For this exercise, output the line holding "Nutzerstimmen (338, 495)" and all subsequent lines of the entries below, unchanged, up to and including the last.

Dataset records:

+++

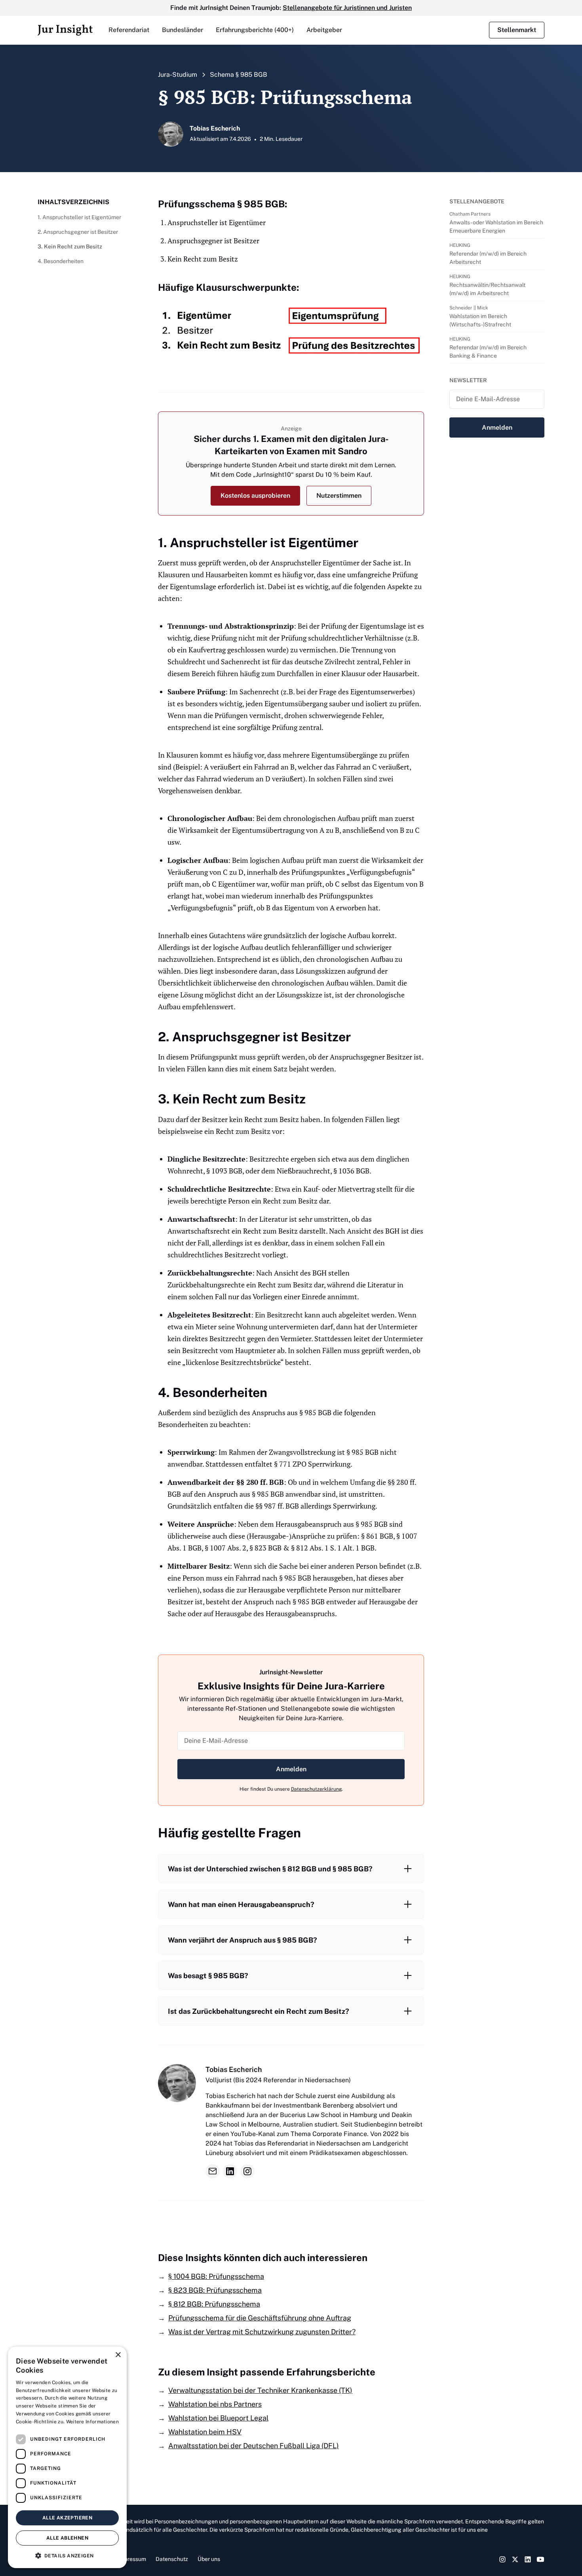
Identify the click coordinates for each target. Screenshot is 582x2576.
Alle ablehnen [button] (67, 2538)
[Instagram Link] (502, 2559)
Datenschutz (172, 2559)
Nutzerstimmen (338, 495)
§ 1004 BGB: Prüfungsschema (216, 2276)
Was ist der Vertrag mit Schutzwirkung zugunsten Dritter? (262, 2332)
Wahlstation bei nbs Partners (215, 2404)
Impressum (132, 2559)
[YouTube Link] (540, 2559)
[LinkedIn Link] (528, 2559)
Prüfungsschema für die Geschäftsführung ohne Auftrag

+++

_RESULT_
Nutzerstimmen (338, 495)
§ 1004 BGB: Prüfungsschema (216, 2276)
Was ist der Vertrag mit Schutzwirkung zugunsten Dritter? (262, 2332)
Wahlstation bei nbs Partners (215, 2404)
Impressum (132, 2559)
[YouTube Link] (540, 2559)
[LinkedIn Link] (528, 2559)
Prüfungsschema für die Geschäftsführung ohne Auftrag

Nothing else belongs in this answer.